Countries viewed as freer have also suggested creating separate domestic networks (Economist). In 2014, after Edward Snowden’s 2013 revelations about NSA internet wiretapping, France and Germany floated (Der Spiegel) a plan to ensure that data transfers within the EU’s Schengen Area would remain in Europe. Just as a letter from Barcelona to Brussels need not pass through Boston, neither should an email, the logic goes.
“[European suppliers] need not cross the Atlantic with emails and other things … we can also build communications networks within Europe,” German chancellor Angela Merkel said (The Register) at the time, referring to the plan.
Such proposals intend to increase protections available to users, rather than decrease them, says Katja Bego, a technology researcher at the thinktank Nesta. Yet the result is the same: creating territorialised networks, cut off from the global internet.
Governments of all countries already see a connection to the outside world as a security risk for many tasks, especially those related to national security. In network security lingo, physically cutting off essential systems from the internet to protect them from interference is known as “air gapping.” This is viewed as the most protection available to a device, save for turning it off.
Bego says that more and more countries could begin to create separate domestic infrastructure to shield their networks from foreign meddling.
“You can keep lots of [tasks] separate from the general internet.”

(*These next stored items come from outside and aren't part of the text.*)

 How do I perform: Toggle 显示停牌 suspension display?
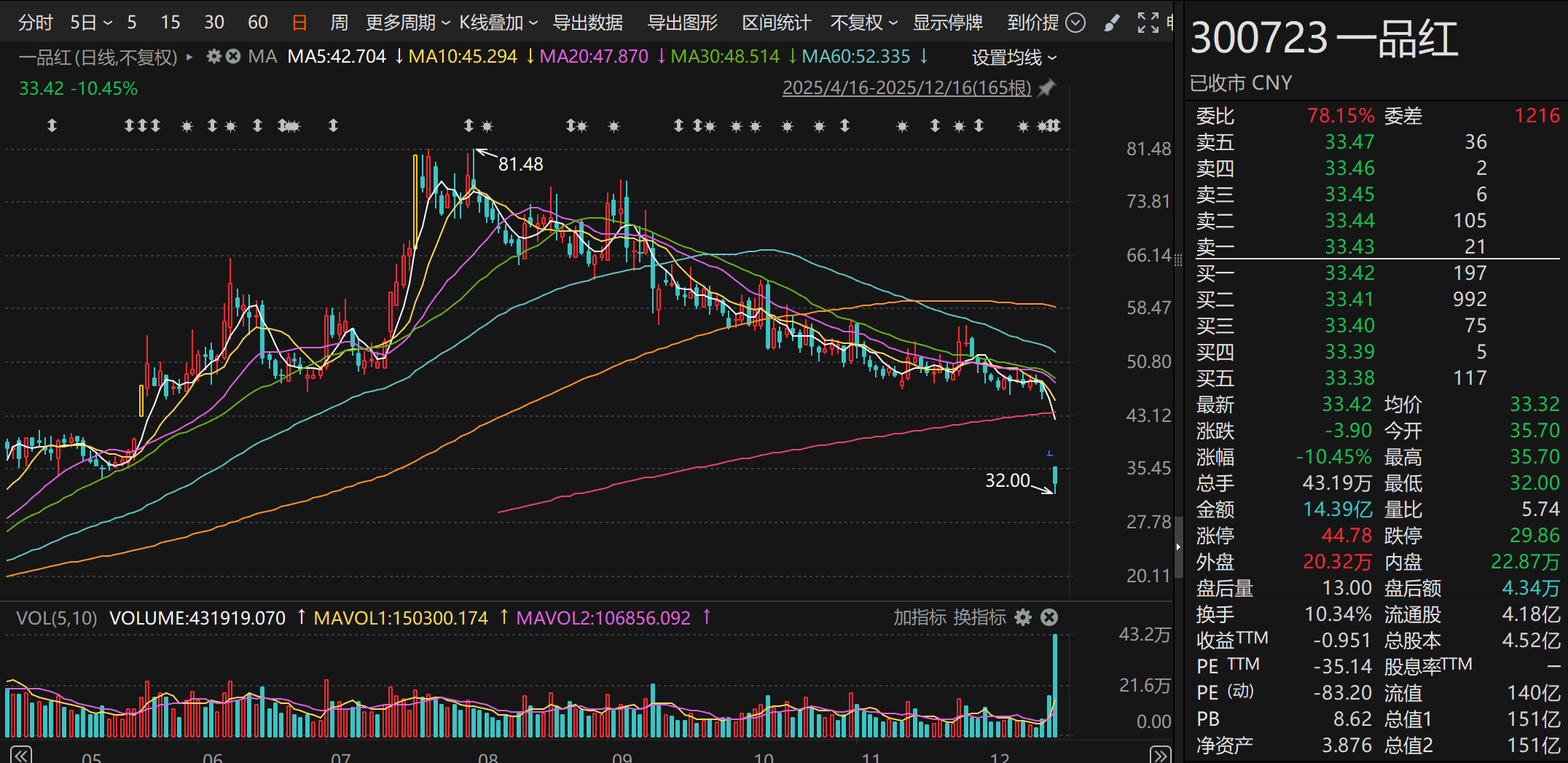tap(948, 23)
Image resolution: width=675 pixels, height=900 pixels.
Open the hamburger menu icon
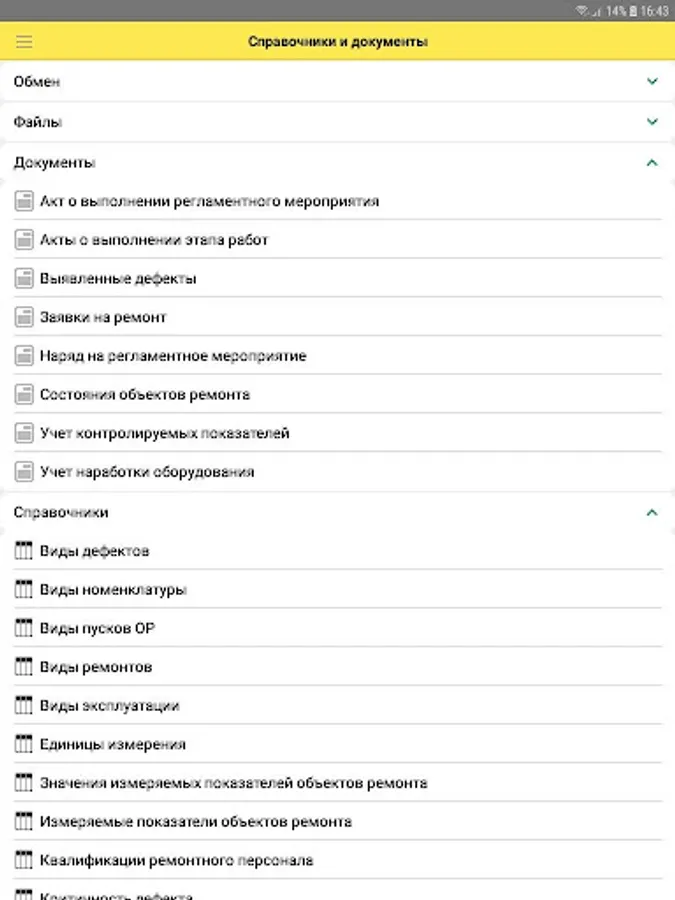coord(25,42)
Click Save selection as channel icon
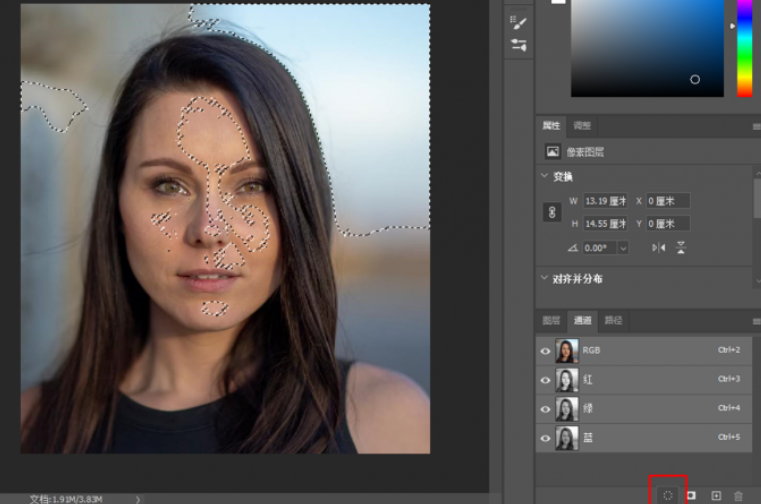This screenshot has width=761, height=504. pyautogui.click(x=691, y=495)
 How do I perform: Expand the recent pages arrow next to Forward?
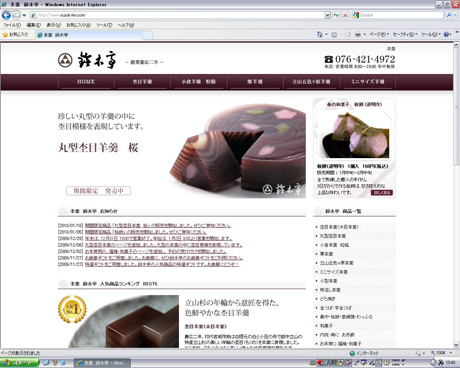coord(24,15)
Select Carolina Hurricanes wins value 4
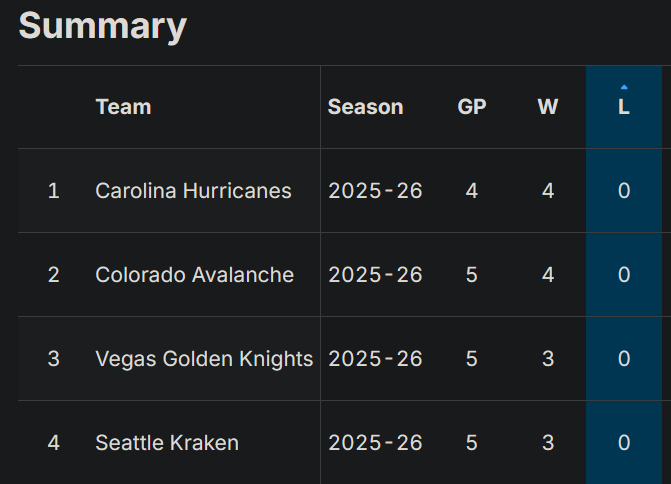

The EU’s GDPR is the most high-profile example of yet another complexity — legal extraterritoriality. It requires all European users be treated a certain way, no matter where a website’s headquarters or servers are located.
For Smith, this sets an uncomfortable precedent for internet governance.

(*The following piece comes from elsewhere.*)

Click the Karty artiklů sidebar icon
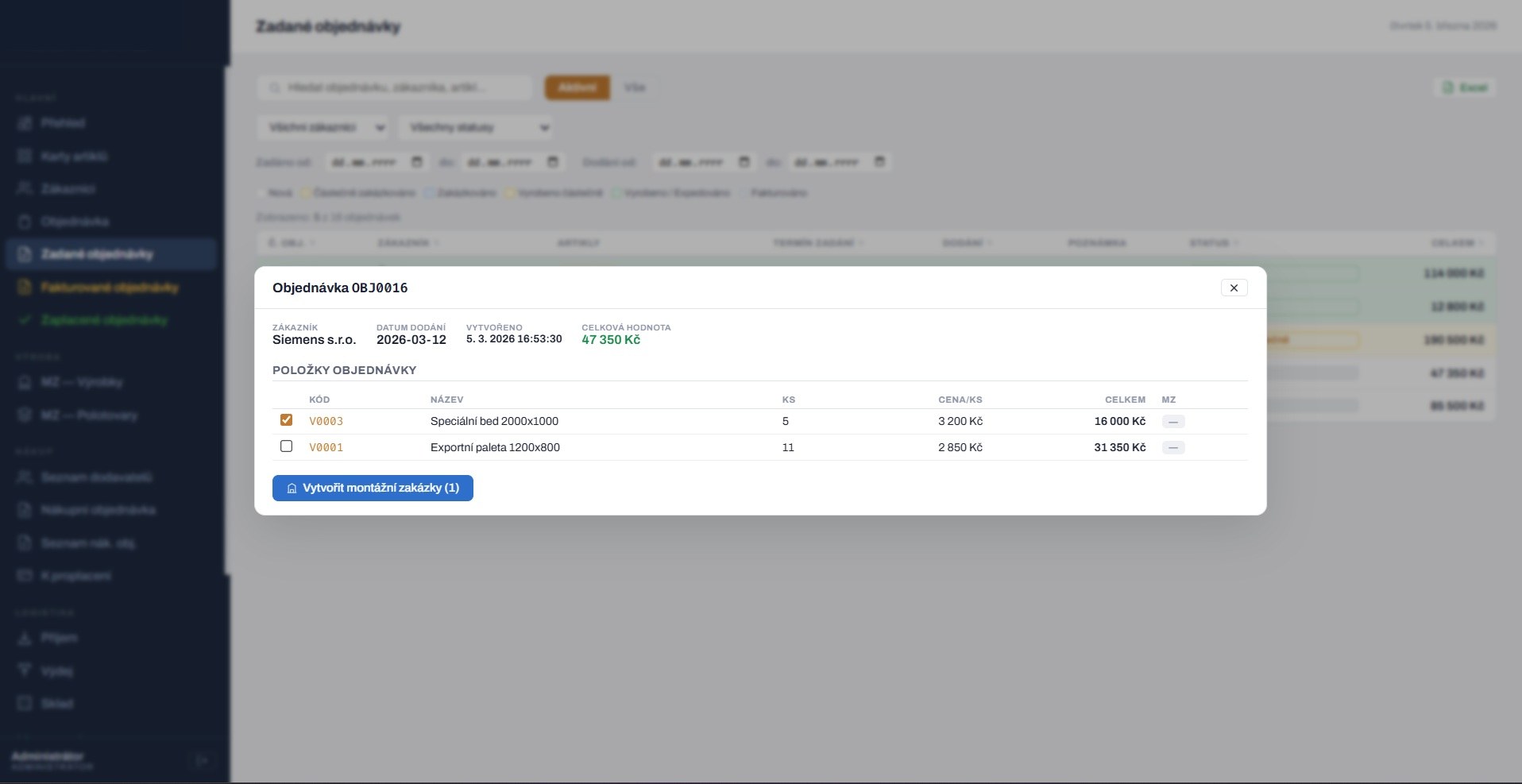The width and height of the screenshot is (1522, 784). point(25,156)

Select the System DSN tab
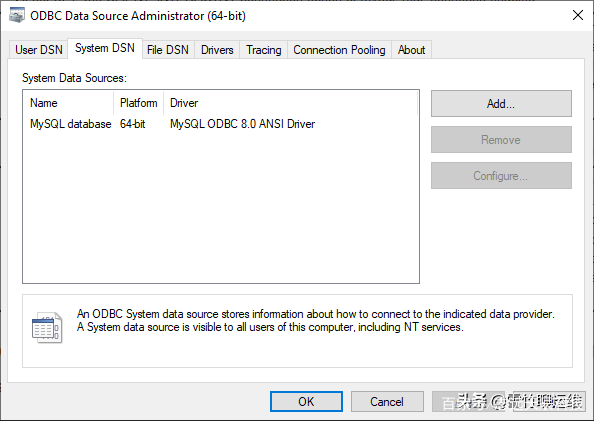[x=105, y=48]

“One ought to be judging territorial overreach not according to whether you like the law or not, but according to a set of neutral principles,” he says. “Otherwise, all you end up doing is saying is, ‘We like our law better than yours.’ The tradition of international law over the years … has always been to try to find objective criteria to determine which country’s laws should apply in what circumstances, which is divorced from substantive issues of whether you like the law or not.”
The overarching paradox, Killock says, is that “the basic economics of the internet are about operating at scale … the flow of information underneath the surface between machines is only likely to increase.”
Ultimately, the internet is unlikely to end up as a series of mutually inoperable or completely walled off national networks, says Bego. But its fragmentation is “definitely getting more extreme and irreversible.”